**Reading text**
++++
On 2025-03-15 21:27:00 +0000, olcott said:

On 3/15/2025 5:12 AM, Mikko wrote:

On 2025-03-14 14:39:30 +0000, olcott said:

On 3/14/2025 4:03 AM, Mikko wrote:

On 2025-03-13 20:56:22 +0000, olcott said:

On 3/13/2025 4:22 AM, Mikko wrote:

On 2025-03-13 00:36:04 +0000, olcott said:

void DDD()
{
   HHH(DDD);
   return;
}

int DD()
{
   int Halt_Status = HHH(DD);
   if (Halt_Status)
     HERE: goto HERE;
   return Halt_Status;
}

When HHH correctly emulates N steps of the
above functions none of them can possibly reach
their own "return" instruction and terminate normally.

Nevertheless, assuming HHH is a decider, Infinite_Loop and Infinite_Recursion
specify a non-terminating behaviour, DDD specifies a terminating behaviour

_DDD()
[00002172] 55         push ebp      ; housekeeping
[00002173] 8bec       mov  ebp,esp  ; housekeeping
[00002175] 6872210000 push 00002172 ; push DDD
[0000217a] e853f4ffff call 000015d2 ; call HHH(DDD)
[0000217f] 83c404     add  esp,+04
[00002182] 5d         pop  ebp
[00002183] c3         ret
Size in bytes:(0018) [00002183]

What is the sequence of machine language
instructions of DDD emulated by HHH such that DDD
reaches its machine address 00002183?

Irrelevant off-topic distraction.

Proving that you don't have a clue that Rice's Theorem
is anchored in the behavior that its finite string input
specifies. The depth of your knowledge is memorizing
quotes from textbooks.

Another irrelevant off-topic distraction, this time involving
a false claim.

One can be a competent C programmer without knowing anyting about Rice's
Theorem.

YES.

Rice's Theorem is about semantic properties in general, not just behaviours. >> The unsolvability of the halting problem is just a special case.

A property about Turing machines can be represented as the language of
all Turing machines, encoded as strings, that satisfy that property. http://kilby.stanford.edu/~rvg/154/handouts/Rice.html

However, it is possible that for some property that language cannot
be presented.

Does THE INPUT TO simulating termination analyzer
HHH encode a C function that reaches its "return"
++++
**Required work**
- 1) In the forum thread, repeat the passage that begins with the words "One can be a" and ends after "be presented.", swapping "language" for "set" each time it appears.
- 2) List every bracketed address that starts an instruction line in the _DDD() listing of the forum thread.

**Data section**
++++
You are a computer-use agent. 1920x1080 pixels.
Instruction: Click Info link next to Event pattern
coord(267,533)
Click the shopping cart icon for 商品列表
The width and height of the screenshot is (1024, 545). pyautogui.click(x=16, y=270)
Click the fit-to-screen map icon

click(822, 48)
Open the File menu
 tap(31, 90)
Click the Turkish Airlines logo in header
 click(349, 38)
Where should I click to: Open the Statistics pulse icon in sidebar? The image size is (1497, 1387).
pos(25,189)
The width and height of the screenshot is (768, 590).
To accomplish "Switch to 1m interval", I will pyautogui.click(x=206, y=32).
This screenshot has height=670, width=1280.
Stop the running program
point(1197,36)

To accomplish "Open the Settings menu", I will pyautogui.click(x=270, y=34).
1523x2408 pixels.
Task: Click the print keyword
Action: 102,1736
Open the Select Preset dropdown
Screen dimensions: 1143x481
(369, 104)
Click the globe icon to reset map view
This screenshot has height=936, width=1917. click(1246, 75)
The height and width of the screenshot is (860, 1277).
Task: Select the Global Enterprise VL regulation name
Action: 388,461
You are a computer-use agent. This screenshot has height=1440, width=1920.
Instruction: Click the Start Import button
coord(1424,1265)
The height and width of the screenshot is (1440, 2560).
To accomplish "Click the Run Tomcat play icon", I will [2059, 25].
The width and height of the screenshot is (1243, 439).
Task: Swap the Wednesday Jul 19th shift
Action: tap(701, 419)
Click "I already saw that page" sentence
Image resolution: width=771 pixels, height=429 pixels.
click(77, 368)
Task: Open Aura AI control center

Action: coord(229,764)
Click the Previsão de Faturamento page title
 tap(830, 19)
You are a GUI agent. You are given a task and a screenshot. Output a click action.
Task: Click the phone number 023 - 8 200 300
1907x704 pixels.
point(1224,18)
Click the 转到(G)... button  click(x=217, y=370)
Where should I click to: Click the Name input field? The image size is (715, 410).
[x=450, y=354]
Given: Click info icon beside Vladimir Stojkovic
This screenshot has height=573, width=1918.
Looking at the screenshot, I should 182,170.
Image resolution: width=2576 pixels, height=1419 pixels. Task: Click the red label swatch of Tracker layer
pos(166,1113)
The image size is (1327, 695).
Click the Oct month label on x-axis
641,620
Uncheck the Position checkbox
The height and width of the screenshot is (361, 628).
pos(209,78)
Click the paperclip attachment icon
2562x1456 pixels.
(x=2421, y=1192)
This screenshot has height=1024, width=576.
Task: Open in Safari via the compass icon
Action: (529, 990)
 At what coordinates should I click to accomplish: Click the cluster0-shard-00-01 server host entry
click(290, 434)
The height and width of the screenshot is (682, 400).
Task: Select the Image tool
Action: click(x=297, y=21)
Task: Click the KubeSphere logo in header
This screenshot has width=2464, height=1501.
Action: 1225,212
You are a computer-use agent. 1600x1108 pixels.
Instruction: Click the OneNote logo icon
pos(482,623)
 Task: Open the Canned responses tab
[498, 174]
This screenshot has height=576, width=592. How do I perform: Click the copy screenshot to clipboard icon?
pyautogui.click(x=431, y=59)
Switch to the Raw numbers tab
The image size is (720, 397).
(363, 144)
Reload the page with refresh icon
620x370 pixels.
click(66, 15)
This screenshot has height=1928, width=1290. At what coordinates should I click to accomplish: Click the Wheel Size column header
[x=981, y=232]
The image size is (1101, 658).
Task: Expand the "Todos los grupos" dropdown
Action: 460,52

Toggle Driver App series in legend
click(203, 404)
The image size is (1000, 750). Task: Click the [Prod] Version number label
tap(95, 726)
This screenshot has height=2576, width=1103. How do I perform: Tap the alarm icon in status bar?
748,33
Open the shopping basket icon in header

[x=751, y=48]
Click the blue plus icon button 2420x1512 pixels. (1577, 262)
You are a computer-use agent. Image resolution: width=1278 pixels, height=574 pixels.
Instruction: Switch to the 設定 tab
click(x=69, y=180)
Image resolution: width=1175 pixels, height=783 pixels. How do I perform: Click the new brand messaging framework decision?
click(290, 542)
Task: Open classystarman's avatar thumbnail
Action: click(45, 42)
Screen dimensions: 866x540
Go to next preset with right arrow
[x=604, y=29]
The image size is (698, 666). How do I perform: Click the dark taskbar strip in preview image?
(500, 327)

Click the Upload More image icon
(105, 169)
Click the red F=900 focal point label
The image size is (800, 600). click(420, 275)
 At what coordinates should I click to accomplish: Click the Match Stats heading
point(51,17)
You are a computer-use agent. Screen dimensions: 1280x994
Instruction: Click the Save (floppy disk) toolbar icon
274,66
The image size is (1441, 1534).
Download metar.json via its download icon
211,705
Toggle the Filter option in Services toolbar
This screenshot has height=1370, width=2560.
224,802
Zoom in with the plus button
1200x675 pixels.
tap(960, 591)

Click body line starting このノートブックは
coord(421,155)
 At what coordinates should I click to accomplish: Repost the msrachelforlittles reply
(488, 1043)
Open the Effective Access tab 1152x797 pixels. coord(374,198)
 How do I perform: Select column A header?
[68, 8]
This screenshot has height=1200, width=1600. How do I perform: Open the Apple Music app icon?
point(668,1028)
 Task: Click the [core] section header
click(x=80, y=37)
++++
**Answers to the tasks**
- 1)
One can be a competent C programmer without knowing anyting about Rice's
Theorem.

YES.

Rice's Theorem is about semantic properties in general, not just behaviours. >> The unsolvability of the halting problem is just a special case.

A property about Turing machines can be represented as the set of
all Turing machines, encoded as strings, that satisfy that property. http://kilby.stanford.edu/~rvg/154/handouts/Rice.html

However, it is possible that for some property that set cannot
be presented.

- 2)
00002172
00002173
00002175
0000217a
0000217f
00002182
00002183